Write out the stretch of lines below that begins at the line with "Browse by Year (221, 99)" and ends at the line with "Quand l'été suspend", including both, exactly as given and nothing more.

Collected data:
# # #

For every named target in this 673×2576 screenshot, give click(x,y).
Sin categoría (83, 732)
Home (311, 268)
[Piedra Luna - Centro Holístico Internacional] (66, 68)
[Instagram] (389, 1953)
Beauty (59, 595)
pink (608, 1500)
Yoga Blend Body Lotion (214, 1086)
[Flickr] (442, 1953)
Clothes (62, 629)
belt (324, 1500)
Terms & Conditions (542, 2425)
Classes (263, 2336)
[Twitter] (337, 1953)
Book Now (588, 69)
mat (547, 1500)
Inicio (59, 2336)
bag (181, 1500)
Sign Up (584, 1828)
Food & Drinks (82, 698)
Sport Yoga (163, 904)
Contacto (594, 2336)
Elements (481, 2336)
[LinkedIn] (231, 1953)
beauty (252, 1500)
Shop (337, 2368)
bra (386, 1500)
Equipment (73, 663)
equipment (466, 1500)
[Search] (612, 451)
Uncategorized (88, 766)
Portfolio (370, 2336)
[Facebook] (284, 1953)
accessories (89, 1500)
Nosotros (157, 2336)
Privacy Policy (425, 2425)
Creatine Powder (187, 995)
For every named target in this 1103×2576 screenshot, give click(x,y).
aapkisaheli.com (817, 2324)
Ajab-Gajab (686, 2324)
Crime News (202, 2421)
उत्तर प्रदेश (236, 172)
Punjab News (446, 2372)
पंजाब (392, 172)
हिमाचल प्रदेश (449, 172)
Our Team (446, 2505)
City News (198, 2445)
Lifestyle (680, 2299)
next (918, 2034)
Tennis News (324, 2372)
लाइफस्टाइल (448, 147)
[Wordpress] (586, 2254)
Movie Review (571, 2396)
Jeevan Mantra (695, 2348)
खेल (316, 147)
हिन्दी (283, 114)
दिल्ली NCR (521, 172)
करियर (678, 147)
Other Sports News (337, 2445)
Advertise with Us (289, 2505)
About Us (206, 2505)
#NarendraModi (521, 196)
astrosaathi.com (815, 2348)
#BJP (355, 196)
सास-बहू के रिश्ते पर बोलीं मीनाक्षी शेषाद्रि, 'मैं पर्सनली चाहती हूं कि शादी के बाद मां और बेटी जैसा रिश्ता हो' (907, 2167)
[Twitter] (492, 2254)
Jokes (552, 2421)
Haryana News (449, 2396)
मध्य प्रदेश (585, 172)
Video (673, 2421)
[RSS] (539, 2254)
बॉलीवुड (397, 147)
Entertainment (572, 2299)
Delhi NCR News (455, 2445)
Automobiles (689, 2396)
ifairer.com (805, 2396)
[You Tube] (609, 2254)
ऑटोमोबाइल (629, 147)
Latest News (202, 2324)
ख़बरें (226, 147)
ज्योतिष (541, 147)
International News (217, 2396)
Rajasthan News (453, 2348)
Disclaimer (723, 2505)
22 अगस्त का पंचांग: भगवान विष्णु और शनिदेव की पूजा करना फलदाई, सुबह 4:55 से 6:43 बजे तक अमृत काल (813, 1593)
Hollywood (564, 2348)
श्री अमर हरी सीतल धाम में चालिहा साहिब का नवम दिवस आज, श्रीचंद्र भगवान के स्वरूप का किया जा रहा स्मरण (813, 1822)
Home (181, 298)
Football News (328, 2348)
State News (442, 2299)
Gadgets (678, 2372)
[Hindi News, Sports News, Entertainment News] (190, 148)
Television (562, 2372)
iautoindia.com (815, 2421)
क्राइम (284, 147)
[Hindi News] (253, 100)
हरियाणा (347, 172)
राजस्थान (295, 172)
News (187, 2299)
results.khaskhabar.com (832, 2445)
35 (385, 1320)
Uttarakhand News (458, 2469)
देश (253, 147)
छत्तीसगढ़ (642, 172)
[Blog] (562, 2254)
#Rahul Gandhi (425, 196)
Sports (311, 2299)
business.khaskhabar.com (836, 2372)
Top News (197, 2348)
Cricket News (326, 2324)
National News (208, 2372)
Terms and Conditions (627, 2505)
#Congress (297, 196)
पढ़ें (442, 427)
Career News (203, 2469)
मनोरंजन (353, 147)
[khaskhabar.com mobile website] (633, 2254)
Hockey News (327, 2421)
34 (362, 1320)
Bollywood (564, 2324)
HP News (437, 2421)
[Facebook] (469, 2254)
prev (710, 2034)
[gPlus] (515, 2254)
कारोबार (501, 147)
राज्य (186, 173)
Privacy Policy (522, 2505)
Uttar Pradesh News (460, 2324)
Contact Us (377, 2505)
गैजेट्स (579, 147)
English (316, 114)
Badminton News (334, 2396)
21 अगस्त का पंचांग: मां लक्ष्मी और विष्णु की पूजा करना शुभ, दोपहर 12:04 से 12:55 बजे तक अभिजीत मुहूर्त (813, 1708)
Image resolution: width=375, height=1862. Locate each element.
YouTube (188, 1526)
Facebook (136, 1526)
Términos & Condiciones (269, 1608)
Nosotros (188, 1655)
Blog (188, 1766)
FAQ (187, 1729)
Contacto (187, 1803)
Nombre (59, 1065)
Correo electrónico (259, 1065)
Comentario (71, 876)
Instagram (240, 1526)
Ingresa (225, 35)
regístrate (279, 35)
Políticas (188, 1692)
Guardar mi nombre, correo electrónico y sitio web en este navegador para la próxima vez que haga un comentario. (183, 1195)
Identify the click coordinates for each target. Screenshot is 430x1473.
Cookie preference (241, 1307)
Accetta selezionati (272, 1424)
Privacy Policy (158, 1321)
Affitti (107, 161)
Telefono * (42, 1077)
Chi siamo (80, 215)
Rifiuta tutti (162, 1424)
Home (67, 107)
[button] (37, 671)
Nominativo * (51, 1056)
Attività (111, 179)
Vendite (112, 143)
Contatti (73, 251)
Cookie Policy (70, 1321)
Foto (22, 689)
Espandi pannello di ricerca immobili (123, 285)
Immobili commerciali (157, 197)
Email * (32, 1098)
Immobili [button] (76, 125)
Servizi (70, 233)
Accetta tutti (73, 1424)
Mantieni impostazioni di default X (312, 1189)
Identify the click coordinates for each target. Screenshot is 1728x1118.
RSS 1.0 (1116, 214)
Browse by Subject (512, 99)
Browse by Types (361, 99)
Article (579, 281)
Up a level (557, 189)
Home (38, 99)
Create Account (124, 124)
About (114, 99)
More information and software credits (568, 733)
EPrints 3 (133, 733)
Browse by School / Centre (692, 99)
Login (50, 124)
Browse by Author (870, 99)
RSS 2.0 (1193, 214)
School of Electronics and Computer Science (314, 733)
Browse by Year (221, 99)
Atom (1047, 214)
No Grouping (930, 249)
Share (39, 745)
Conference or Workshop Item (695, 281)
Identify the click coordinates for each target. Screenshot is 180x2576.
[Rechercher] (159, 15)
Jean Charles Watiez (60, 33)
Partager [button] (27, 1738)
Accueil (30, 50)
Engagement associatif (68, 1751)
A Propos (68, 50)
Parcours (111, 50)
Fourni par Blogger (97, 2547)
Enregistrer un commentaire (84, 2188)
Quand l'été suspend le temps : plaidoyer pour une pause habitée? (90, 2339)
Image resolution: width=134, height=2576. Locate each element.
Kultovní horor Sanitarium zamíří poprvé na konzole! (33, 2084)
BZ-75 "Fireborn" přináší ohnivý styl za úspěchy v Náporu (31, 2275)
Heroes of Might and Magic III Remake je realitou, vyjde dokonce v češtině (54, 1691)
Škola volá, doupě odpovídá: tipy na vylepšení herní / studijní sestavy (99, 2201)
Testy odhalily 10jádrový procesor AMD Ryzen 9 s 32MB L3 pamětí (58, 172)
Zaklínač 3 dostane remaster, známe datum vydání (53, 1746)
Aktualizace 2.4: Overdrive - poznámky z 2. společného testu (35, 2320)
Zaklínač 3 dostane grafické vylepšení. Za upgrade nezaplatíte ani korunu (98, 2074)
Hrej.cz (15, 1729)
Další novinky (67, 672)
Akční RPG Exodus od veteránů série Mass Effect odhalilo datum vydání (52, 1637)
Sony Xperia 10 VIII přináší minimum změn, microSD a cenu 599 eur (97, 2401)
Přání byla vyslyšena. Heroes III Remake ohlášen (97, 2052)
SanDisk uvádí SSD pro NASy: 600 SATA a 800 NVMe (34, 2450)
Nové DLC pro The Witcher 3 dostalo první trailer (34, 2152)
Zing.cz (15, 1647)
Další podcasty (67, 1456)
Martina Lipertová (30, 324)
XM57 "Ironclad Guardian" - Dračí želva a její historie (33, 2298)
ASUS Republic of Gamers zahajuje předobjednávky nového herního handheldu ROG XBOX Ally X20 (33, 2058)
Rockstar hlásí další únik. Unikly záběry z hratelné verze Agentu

# # #

(Answer space)
Browse by Year (221, 99)
Atom (1047, 214)
No Grouping (930, 249)
Share (39, 745)
Conference or Workshop Item (695, 281)
Identify the click coordinates for each target. Screenshot is 180x2576.
[Rechercher] (159, 15)
Jean Charles Watiez (60, 33)
Partager [button] (27, 1738)
Accueil (30, 50)
Engagement associatif (68, 1751)
A Propos (68, 50)
Parcours (111, 50)
Fourni par Blogger (97, 2547)
Enregistrer un commentaire (84, 2188)
Quand l'été suspend le temps : plaidoyer pour une pause habitée? (90, 2339)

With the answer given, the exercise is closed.